_EXERCISE INPUT_:
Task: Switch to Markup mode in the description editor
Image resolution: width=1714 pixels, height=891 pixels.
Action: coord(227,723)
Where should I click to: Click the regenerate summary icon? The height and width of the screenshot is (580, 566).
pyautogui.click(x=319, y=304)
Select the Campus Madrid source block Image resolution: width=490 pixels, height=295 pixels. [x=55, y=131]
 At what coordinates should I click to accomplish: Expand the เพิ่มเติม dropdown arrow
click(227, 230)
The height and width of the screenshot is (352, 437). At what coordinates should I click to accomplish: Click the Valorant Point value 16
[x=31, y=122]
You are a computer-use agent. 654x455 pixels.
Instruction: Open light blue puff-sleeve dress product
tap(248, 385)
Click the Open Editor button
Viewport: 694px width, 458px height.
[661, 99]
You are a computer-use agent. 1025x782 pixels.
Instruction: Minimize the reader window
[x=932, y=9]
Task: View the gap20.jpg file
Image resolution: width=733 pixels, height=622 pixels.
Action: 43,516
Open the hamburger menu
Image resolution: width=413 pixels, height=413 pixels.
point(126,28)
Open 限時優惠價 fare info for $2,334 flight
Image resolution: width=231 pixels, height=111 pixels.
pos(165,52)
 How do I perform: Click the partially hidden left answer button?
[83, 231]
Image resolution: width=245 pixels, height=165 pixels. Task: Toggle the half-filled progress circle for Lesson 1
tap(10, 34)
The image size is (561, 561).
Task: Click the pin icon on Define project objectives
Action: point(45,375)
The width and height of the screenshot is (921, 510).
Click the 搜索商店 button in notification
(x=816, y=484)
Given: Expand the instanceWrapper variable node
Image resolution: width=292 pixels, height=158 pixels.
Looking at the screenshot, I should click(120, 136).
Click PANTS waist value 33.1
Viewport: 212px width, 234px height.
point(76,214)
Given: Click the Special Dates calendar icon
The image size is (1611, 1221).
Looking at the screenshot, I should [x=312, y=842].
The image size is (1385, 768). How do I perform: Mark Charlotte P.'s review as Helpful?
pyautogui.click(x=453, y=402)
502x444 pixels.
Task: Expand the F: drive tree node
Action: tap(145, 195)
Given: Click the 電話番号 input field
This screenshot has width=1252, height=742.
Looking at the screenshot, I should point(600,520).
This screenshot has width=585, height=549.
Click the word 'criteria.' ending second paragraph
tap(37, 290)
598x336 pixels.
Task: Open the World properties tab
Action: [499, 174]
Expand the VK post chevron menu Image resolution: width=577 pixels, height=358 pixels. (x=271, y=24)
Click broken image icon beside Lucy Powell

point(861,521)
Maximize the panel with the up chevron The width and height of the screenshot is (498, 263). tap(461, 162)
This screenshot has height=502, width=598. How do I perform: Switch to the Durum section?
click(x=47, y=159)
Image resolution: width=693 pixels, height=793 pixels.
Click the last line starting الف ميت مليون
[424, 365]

_WHAT YOU NEED TO DO_:
Render the lines of the material starting at the line containing "Where should I" and ending at the line containing "click(227, 230)" as a Markdown table with the columns Row and Line. Skip any blank lines.

_TASK ANSWER_:
| Row | Line |
|---|---|
| 1 | Where should I click to: Click the regenerate summary icon? The height and width of the screenshot is (580, 566). |
| 2 | pyautogui.click(x=319, y=304) |
| 3 | Select the Campus Madrid source block Image resolution: width=490 pixels, height=295 pixels. [x=55, y=131] |
| 4 |  At what coordinates should I click to accomplish: Expand the เพิ่มเติม dropdown arrow |
| 5 | click(227, 230) |